Copycat vs. Original: Multi-modal Pretraining and Variable Importance in Box-office Prediction
This work provides automated tools for the movie industry to predict revenue and assess commercial viability, though it is incremental in applying multimodal methods to a specific domain.
The study tackled box-office revenue prediction by developing a multimodal neural network that grounds descriptive keywords in movie poster visuals, reducing prediction error by 14.5%. It also analyzed copycat movies, finding a positive revenue effect that diminishes with increased similarity and competition.

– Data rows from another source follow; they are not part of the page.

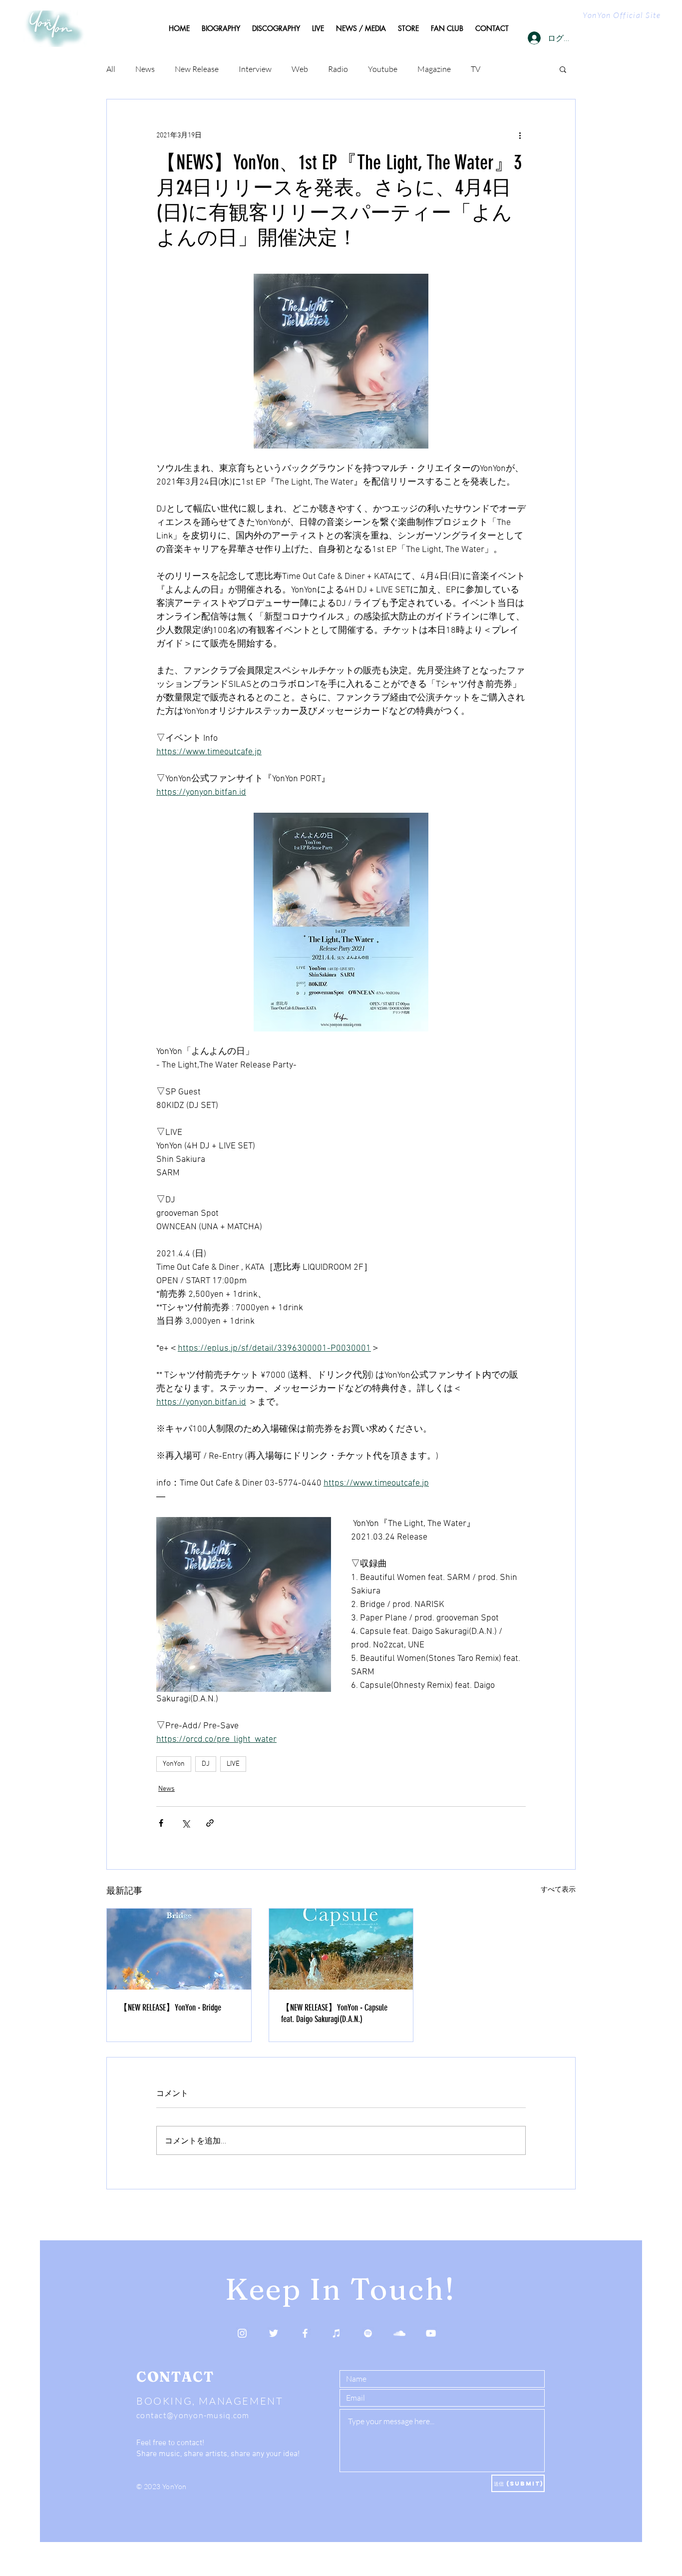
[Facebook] (305, 2333)
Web (300, 69)
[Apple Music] (336, 2333)
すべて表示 (558, 1890)
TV (475, 69)
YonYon (174, 1764)
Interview (255, 69)
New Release (197, 69)
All (110, 69)
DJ (206, 1764)
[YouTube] (431, 2333)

The movie industry is associated with an elevated level of risk, which necessitates the use of automated tools to predict box-office revenue and facilitate human decision-making. In this study, we build a sophisticated multimodal neural network that predicts box offices by grounding crowdsourced descriptive keywords of each movie in the visual information of the movie posters, thereby enhancing the learned keyword representations, resulting in a substantial reduction of 14.5% in box-office prediction error. The advanced revenue prediction model enables the analysis of the commercial viability of "copycat movies," or movies with substantial similarity to successful movies released recently. We do so by computing the influence of copycat features in box-office prediction. We find a positive relationship between copycat status and movie revenue. However, this effect diminishes when the number of similar movies and the similarity of their content increase. Overall, our work develops sophisticated deep learning tools for studying the movie industry and provides valuable business insight.